A ship is docked along the Houston Ship Channel, part of the Port of Houston, on March 6, 2019 in Houston, Texas. On Saturday, a U.S. coast guard said several chemicals from ITC Deer Park leaked into the Houston Ship Channel. Loren Elliott/Getty Images/AFP

Authorities partially closed the Houston Ship Channel after a dyke wall collapsed at the Intercontinental Terminals Company (ITC) Deer Park on Friday, which resulted in leaked chemicals contaminating the ship channel.

At a press conference on Saturday, officials said the leak occurred at approximately 12.15 p.m. local time on Friday after the second containment wall collapsed and caused a 10-foot-wide breach. Following the collapse, a mixture of foam, water and tanks that burned in the fire ran through a ditch and into the Tucker Bayou.

U.S. Coast Guards closed the affected portion of the Houston Ship Channel to minimize harm after the breach caused a localized elevation in volatile organic compounds (VOCs), reported KHOU-11.

UPDATE: ITC says yesteday's flare up involved 3 tanks previously on fire. The fire spread to a ditch next to the site. The fire was out by 5:45 p.m.
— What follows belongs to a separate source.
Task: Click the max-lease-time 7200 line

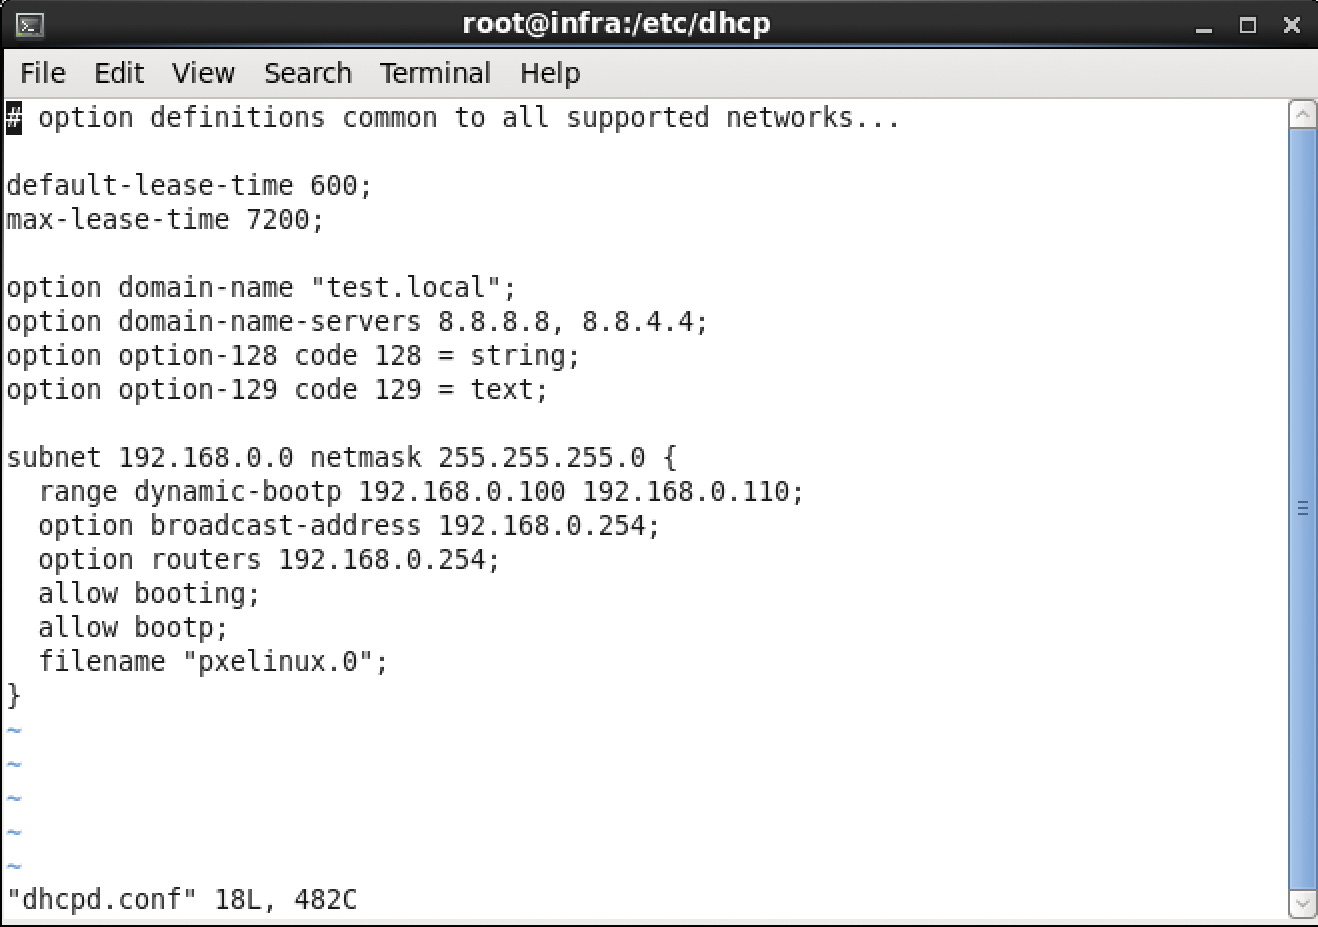Action: point(165,219)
A breach in the dike wall has been secured. Crews are working to strengthen the repaired section of the wall. #khou11 #HTownRush

— David Gonzalez (@DavidGonzKHOU) March 23, 2019

A fire reignited at the tank farm hours later. Gasoline components inside the tanks, including Xylene, caused the flame to spread through the leaked chemicals and into the ditch next to the site. Fire authorities managed to contain the blaze in an hour, completely extinguishing the flame by 5.45 p.m.
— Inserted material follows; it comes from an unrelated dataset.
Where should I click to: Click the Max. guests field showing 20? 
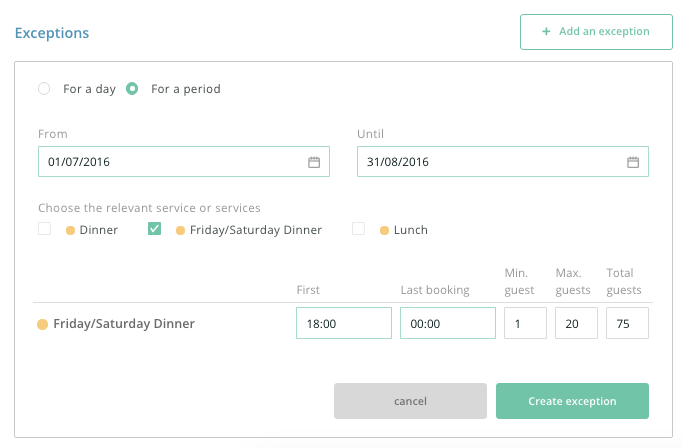coord(576,323)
U.S. Coast Guard Captain Kevin Oditt said authorities deployed 8,500-feet of boom to efficiently capture the chemical waste in the water, according to local reports. But despite the measure, the waste that managed to slip through resulted in elevated levels of benzene in the water, a flammable liquid that quickly evaporates when exposed to air.
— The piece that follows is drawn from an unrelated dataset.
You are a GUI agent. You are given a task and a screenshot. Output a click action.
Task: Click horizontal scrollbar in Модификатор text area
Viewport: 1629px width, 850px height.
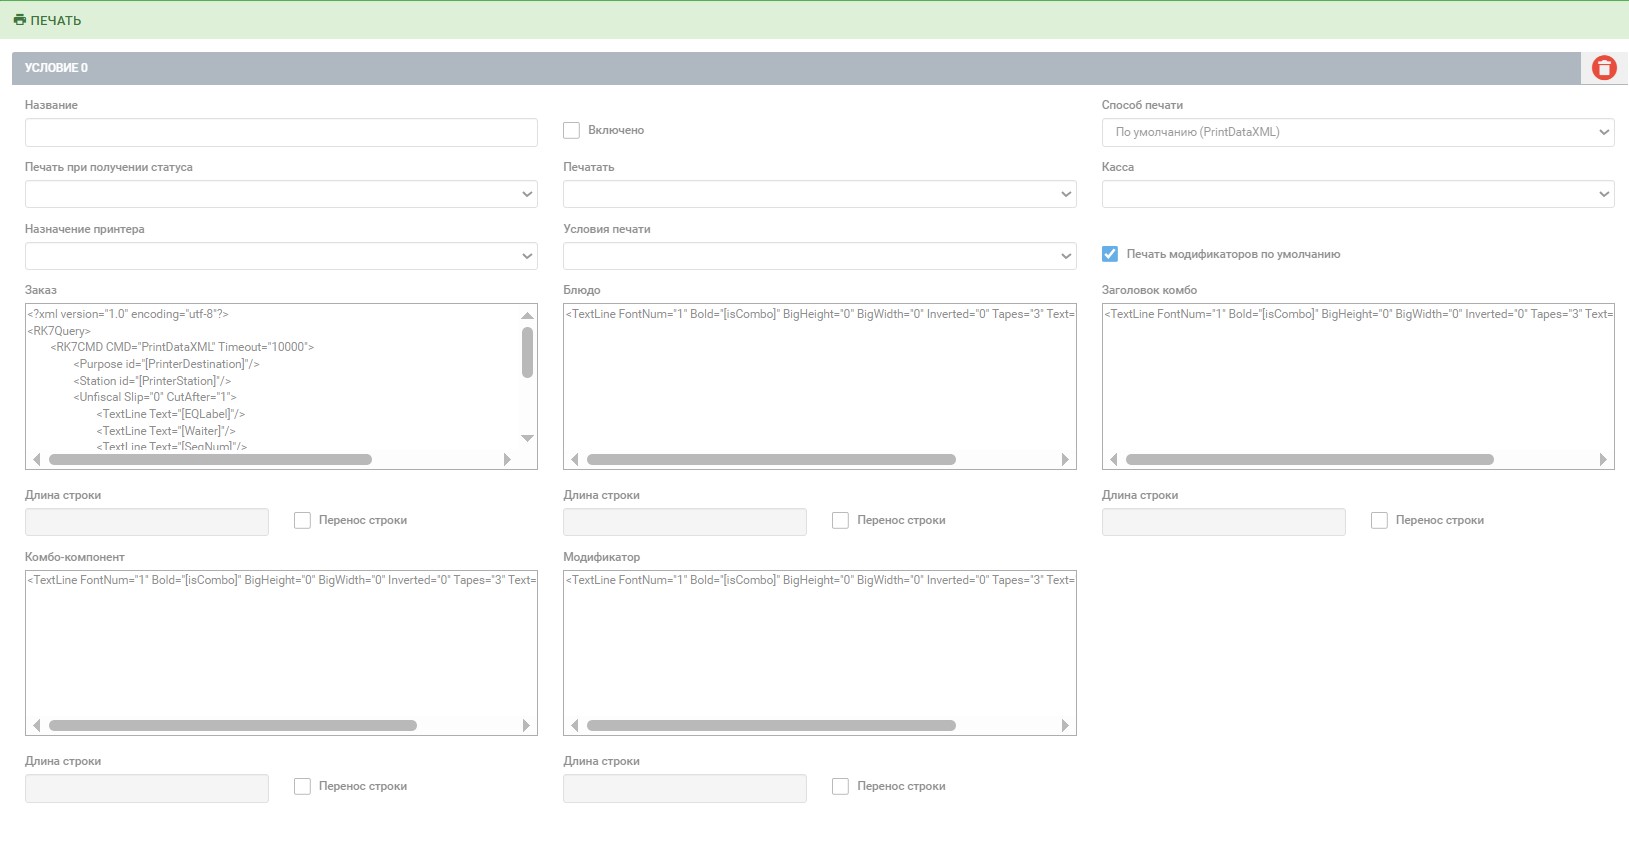771,726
An ITC spokesperson confirmed that the breach in the dike wall was now secure and crews are working to reinforce the damaged section of the containment wall. The company is also working with officials to monitor VOC levels in the area, although current readings do not indicate any danger of immediate health concerns.

The leak comes almost a week after a fire erupted at the bulk liquid storage terminal. Officials say the source of the fire is still under investigation. In order to extinguish the flames, firefighters used foam to seal the chemicals and obstruct the fumes. It is unclear when authorities will reopen the ship channel.